* _What to work on_: Nothing in the records may be changed; retype them in full.

Data records: Begin

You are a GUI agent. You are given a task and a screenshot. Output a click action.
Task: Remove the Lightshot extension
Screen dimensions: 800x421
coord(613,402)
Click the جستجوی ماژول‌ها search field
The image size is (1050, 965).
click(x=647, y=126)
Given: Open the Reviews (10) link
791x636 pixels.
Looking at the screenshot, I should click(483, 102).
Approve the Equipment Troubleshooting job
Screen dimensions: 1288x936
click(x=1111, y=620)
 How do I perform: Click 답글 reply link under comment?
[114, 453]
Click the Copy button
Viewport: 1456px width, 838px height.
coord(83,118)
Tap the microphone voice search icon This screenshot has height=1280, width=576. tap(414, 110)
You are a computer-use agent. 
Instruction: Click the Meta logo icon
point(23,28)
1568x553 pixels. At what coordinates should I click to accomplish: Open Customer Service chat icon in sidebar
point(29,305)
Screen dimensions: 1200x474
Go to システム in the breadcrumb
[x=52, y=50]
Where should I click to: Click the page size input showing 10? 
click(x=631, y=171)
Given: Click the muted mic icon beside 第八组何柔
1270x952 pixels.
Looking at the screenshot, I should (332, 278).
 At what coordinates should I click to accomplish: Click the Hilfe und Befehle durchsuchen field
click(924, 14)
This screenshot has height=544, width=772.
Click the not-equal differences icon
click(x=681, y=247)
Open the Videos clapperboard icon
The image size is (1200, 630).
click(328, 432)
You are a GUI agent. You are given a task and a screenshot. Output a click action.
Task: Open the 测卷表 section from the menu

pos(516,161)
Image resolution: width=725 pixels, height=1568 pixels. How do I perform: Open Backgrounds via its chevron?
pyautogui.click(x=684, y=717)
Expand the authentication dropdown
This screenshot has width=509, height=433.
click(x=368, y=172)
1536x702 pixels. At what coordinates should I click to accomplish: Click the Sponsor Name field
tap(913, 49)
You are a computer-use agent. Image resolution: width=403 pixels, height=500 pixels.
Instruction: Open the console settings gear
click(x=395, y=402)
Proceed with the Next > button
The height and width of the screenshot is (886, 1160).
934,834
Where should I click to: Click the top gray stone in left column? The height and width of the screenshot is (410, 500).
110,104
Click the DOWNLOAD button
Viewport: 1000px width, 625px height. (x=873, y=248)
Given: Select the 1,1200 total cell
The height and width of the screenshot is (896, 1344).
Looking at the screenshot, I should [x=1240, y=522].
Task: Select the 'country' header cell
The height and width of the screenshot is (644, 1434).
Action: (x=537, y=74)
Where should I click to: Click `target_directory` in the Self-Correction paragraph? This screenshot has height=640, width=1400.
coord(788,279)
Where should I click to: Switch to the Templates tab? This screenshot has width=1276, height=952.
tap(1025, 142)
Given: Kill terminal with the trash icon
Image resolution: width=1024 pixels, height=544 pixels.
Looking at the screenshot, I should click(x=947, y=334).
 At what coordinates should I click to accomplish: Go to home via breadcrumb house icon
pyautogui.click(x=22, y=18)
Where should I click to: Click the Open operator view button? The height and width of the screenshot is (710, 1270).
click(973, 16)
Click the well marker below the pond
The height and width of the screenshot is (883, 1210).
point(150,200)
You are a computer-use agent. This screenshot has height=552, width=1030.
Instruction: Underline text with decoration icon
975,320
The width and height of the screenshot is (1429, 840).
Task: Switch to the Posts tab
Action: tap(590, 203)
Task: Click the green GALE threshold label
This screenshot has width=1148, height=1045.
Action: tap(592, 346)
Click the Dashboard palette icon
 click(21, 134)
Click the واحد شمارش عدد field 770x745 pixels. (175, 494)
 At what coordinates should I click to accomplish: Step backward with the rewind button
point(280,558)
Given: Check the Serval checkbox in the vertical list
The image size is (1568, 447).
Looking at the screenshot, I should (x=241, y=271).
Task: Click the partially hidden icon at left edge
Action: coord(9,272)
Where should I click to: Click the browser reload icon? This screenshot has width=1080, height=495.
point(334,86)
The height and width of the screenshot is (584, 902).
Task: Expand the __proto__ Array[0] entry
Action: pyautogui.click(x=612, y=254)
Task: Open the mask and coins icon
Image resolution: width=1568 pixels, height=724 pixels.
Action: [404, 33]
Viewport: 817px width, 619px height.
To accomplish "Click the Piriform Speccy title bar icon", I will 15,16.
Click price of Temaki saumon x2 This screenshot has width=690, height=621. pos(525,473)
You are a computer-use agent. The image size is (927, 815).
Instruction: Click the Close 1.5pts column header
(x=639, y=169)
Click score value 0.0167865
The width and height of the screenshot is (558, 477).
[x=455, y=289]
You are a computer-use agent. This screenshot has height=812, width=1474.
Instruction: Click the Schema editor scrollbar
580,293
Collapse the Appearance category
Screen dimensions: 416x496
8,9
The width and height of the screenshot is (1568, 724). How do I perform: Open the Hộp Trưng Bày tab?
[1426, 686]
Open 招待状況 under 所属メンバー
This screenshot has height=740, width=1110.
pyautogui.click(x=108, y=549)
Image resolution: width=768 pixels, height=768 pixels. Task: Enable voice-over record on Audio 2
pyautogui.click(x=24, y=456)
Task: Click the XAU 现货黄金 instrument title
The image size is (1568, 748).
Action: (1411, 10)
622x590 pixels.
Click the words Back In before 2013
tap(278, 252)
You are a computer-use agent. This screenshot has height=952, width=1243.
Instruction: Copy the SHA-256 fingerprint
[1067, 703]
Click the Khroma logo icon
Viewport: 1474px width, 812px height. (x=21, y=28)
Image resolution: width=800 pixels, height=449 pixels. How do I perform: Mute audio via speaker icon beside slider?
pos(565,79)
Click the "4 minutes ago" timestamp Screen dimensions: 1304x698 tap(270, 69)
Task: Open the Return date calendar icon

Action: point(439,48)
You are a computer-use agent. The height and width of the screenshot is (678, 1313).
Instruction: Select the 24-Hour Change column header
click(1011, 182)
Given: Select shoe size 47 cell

Data records: End

* _Response for this exercise_:
You are a GUI agent. You are given a task and a screenshot. Output a click action.
Task: Remove the Lightshot extension
Screen dimensions: 800x421
coord(613,402)
Click the جستجوی ماژول‌ها search field
The image size is (1050, 965).
click(x=647, y=126)
Given: Open the Reviews (10) link
791x636 pixels.
Looking at the screenshot, I should click(483, 102).
Approve the Equipment Troubleshooting job
Screen dimensions: 1288x936
click(x=1111, y=620)
 How do I perform: Click 답글 reply link under comment?
[114, 453]
Click the Copy button
Viewport: 1456px width, 838px height.
coord(83,118)
Tap the microphone voice search icon This screenshot has height=1280, width=576. tap(414, 110)
You are a computer-use agent. 
Instruction: Click the Meta logo icon
point(23,28)
1568x553 pixels. At what coordinates should I click to accomplish: Open Customer Service chat icon in sidebar
point(29,305)
Screen dimensions: 1200x474
Go to システム in the breadcrumb
[x=52, y=50]
Where should I click to: Click the page size input showing 10? 
click(x=631, y=171)
Given: Click the muted mic icon beside 第八组何柔
1270x952 pixels.
Looking at the screenshot, I should (332, 278).
 At what coordinates should I click to accomplish: Click the Hilfe und Befehle durchsuchen field
click(924, 14)
This screenshot has height=544, width=772.
Click the not-equal differences icon
click(x=681, y=247)
Open the Videos clapperboard icon
The image size is (1200, 630).
click(328, 432)
You are a GUI agent. You are given a task and a screenshot. Output a click action.
Task: Open the 测卷表 section from the menu

pos(516,161)
Image resolution: width=725 pixels, height=1568 pixels. How do I perform: Open Backgrounds via its chevron?
pyautogui.click(x=684, y=717)
Expand the authentication dropdown
This screenshot has width=509, height=433.
click(x=368, y=172)
1536x702 pixels. At what coordinates should I click to accomplish: Click the Sponsor Name field
tap(913, 49)
You are a computer-use agent. Image resolution: width=403 pixels, height=500 pixels.
Instruction: Open the console settings gear
click(x=395, y=402)
Proceed with the Next > button
The height and width of the screenshot is (886, 1160).
934,834
Where should I click to: Click the top gray stone in left column? The height and width of the screenshot is (410, 500).
110,104
Click the DOWNLOAD button
Viewport: 1000px width, 625px height. (x=873, y=248)
Given: Select the 1,1200 total cell
The height and width of the screenshot is (896, 1344).
Looking at the screenshot, I should [x=1240, y=522].
Task: Select the 'country' header cell
The height and width of the screenshot is (644, 1434).
Action: (x=537, y=74)
Where should I click to: Click `target_directory` in the Self-Correction paragraph? This screenshot has height=640, width=1400.
coord(788,279)
Where should I click to: Switch to the Templates tab? This screenshot has width=1276, height=952.
tap(1025, 142)
Given: Kill terminal with the trash icon
Image resolution: width=1024 pixels, height=544 pixels.
Looking at the screenshot, I should click(x=947, y=334).
 At what coordinates should I click to accomplish: Go to home via breadcrumb house icon
pyautogui.click(x=22, y=18)
Where should I click to: Click the Open operator view button? The height and width of the screenshot is (710, 1270).
click(973, 16)
Click the well marker below the pond
The height and width of the screenshot is (883, 1210).
point(150,200)
You are a computer-use agent. This screenshot has height=552, width=1030.
Instruction: Underline text with decoration icon
975,320
The width and height of the screenshot is (1429, 840).
Task: Switch to the Posts tab
Action: tap(590, 203)
Task: Click the green GALE threshold label
This screenshot has width=1148, height=1045.
Action: tap(592, 346)
Click the Dashboard palette icon
 click(21, 134)
Click the واحد شمارش عدد field 770x745 pixels. (175, 494)
 At what coordinates should I click to accomplish: Step backward with the rewind button
point(280,558)
Given: Check the Serval checkbox in the vertical list
The image size is (1568, 447).
Looking at the screenshot, I should (x=241, y=271).
Task: Click the partially hidden icon at left edge
Action: coord(9,272)
Where should I click to: Click the browser reload icon? This screenshot has width=1080, height=495.
point(334,86)
The height and width of the screenshot is (584, 902).
Task: Expand the __proto__ Array[0] entry
Action: pyautogui.click(x=612, y=254)
Task: Open the mask and coins icon
Image resolution: width=1568 pixels, height=724 pixels.
Action: [404, 33]
Viewport: 817px width, 619px height.
To accomplish "Click the Piriform Speccy title bar icon", I will 15,16.
Click price of Temaki saumon x2 This screenshot has width=690, height=621. pos(525,473)
You are a computer-use agent. The image size is (927, 815).
Instruction: Click the Close 1.5pts column header
(x=639, y=169)
Click score value 0.0167865
The width and height of the screenshot is (558, 477).
[x=455, y=289]
You are a computer-use agent. This screenshot has height=812, width=1474.
Instruction: Click the Schema editor scrollbar
580,293
Collapse the Appearance category
Screen dimensions: 416x496
8,9
The width and height of the screenshot is (1568, 724). How do I perform: Open the Hộp Trưng Bày tab?
[1426, 686]
Open 招待状況 under 所属メンバー
This screenshot has height=740, width=1110.
pyautogui.click(x=108, y=549)
Image resolution: width=768 pixels, height=768 pixels. Task: Enable voice-over record on Audio 2
pyautogui.click(x=24, y=456)
Task: Click the XAU 现货黄金 instrument title
The image size is (1568, 748).
Action: (1411, 10)
622x590 pixels.
Click the words Back In before 2013
tap(278, 252)
You are a computer-use agent. This screenshot has height=952, width=1243.
Instruction: Copy the SHA-256 fingerprint
[1067, 703]
Click the Khroma logo icon
Viewport: 1474px width, 812px height. (x=21, y=28)
Image resolution: width=800 pixels, height=449 pixels. How do I perform: Mute audio via speaker icon beside slider?
pos(565,79)
Click the "4 minutes ago" timestamp Screen dimensions: 1304x698 tap(270, 69)
Task: Open the Return date calendar icon

Action: point(439,48)
You are a computer-use agent. The height and width of the screenshot is (678, 1313).
Instruction: Select the 24-Hour Change column header
click(1011, 182)
Given: Select shoe size 47 cell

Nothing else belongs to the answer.